[SOLVED] Should I use torch.clamp after torch.sigmoid?

Hello, I’ve tried to write a custom loss function, a Weighted Binary Cross Entropy. As suggested by @miguelvr here:

I’ve tried to use the following function (wrapped inside a class):

def weighted_binary_cross_entropy(output, target, weights=None):
        
    if weights is not None:
        assert len(weights) == 2
        
        loss = weights[1] * (target * torch.log(output)) + \
               weights[0] * ((1 - target) * torch.log(1 - output))
    else:
        loss = target * torch.log(output) + (1 - target) * torch.log(1 - output)

    return torch.neg(torch.mean(loss))

The problem is that sometimes this outputs nan or -inf.
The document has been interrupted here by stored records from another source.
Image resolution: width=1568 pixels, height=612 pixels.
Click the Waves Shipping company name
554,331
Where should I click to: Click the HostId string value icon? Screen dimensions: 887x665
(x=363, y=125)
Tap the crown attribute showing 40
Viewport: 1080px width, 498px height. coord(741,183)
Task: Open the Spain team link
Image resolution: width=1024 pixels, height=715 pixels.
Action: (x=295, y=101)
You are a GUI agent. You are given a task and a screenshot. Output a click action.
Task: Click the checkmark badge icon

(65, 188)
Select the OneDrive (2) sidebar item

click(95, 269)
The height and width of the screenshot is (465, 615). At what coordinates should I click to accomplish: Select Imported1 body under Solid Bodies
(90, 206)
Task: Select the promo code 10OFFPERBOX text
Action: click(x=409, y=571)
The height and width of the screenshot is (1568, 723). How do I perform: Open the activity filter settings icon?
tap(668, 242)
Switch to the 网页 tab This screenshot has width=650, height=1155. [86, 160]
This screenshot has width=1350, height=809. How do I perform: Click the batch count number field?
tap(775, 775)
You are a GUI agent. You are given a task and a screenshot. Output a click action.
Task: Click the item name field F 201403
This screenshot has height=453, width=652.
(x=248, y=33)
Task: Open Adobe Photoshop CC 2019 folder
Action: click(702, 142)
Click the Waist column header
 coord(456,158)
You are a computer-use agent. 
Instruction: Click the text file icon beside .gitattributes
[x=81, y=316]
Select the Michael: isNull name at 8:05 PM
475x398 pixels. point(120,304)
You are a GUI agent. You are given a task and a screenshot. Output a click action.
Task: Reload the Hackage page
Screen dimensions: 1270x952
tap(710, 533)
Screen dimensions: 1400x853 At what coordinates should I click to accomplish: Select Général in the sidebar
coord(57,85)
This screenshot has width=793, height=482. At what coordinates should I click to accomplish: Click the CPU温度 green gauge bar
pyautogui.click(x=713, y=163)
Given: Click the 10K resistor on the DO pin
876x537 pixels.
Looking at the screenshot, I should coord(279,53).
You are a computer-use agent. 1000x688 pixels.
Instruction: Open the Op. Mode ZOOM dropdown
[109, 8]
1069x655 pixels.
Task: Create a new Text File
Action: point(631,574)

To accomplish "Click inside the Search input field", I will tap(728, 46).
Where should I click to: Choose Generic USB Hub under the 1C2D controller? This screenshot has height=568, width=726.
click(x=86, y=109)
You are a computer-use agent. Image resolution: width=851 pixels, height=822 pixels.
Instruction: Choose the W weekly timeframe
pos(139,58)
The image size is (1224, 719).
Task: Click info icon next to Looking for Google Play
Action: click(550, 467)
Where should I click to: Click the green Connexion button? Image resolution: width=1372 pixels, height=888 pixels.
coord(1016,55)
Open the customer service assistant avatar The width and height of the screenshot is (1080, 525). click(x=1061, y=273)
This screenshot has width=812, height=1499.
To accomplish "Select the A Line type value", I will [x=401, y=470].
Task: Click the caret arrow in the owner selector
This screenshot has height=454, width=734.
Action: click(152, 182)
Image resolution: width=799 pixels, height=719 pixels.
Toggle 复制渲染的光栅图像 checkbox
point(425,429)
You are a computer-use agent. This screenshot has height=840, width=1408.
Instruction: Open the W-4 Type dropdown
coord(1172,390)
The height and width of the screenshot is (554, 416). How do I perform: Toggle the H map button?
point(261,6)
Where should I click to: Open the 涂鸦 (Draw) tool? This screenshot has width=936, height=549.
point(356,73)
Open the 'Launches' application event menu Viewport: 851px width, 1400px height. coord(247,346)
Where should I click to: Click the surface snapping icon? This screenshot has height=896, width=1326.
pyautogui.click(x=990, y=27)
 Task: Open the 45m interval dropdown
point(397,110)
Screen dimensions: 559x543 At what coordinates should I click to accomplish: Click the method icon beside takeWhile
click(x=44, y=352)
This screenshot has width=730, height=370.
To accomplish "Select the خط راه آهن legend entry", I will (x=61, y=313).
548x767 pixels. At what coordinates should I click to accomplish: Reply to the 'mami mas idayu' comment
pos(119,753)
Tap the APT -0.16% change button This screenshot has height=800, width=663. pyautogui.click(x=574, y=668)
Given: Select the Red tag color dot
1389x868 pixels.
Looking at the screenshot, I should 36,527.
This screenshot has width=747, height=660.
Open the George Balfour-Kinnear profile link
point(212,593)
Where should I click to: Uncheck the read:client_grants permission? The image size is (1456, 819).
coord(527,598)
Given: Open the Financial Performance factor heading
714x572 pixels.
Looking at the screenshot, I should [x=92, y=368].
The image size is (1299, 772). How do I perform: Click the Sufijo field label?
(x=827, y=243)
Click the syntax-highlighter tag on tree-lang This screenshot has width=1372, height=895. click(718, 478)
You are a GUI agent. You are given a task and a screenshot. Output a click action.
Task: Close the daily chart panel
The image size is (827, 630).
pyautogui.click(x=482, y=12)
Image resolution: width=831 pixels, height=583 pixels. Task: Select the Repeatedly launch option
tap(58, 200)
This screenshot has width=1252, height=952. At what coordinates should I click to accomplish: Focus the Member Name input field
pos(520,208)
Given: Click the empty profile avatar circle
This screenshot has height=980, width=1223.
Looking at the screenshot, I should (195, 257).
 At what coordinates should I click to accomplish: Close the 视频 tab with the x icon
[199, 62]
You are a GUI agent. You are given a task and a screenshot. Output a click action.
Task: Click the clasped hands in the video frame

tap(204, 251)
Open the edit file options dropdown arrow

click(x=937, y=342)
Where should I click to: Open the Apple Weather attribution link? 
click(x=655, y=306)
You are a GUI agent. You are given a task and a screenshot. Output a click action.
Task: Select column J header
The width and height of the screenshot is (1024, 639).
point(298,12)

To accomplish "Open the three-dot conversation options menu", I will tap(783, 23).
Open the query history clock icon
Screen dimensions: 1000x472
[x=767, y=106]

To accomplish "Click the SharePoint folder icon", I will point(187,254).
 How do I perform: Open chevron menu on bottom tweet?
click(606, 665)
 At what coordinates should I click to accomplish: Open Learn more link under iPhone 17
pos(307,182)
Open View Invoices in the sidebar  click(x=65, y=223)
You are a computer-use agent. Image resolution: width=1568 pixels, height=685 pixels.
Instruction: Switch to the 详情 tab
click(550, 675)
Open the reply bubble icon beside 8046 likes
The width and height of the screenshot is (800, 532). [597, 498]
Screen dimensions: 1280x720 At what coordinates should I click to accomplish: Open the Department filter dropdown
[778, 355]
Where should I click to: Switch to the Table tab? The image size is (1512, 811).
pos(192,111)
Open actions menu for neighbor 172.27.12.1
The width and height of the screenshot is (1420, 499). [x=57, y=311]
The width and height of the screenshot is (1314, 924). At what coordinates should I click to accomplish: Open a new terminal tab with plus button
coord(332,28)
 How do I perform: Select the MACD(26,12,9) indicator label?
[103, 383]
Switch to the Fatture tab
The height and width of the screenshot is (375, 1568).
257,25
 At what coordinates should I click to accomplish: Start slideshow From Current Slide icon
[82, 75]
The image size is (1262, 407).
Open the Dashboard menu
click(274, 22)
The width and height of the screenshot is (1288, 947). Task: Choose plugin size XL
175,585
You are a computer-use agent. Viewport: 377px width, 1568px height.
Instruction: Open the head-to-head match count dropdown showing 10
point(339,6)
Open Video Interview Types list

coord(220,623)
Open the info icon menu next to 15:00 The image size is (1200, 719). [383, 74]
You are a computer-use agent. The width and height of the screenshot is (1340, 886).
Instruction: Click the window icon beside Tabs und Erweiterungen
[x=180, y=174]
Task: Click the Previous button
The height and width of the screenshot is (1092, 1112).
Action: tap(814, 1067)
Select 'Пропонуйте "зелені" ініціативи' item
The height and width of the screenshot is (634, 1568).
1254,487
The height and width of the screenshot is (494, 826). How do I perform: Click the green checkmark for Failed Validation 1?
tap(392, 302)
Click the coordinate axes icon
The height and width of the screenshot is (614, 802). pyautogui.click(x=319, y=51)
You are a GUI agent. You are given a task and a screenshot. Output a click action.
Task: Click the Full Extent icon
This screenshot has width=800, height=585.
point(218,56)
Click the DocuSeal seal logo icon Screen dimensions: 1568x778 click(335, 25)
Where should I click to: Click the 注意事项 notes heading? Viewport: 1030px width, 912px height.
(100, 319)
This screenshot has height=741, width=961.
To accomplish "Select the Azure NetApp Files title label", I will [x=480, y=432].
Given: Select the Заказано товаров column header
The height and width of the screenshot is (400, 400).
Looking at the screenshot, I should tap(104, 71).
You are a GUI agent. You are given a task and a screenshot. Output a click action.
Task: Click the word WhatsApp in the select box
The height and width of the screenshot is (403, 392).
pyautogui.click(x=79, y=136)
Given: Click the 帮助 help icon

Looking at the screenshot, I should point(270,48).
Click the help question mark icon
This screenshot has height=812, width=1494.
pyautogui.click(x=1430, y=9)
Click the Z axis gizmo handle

Tracing it back I reached the conclusion that sometimes my model outputs very small numbers, for example -136. This leads to:

torch.sigmoid(torch.tensor([-136.])) -> tensor([0.]) which leads to -inf in torch.log().

I am on pyTorch 1.0.1.

Is it ok to use torch.clamp(torch.sigmoid(torch.tensor([-136.])), min=1e-8, max=1 - 1e-8) ?

that function had that problem, in the end I used the NLLLoss.

But it is indeed okay to do that to fix the problem.

Thank you, I tried to use it like this, but it doesn’t work. The network does not train, even when the weights are (0.5, 0.5). Do you have any idea why?

Hello Andrei!

The short (narrow) answer – use LogSigmoid.

Please see my reply to your “Weighted Binary Crossentropy”
post:

Best.

K. Frank

1 Like

Thank you for your replies, I will mark this as solved.

One thing to note for anyone who might be thinking about implemented custom loss functions in the future: be careful about the numeric stability of your implementation.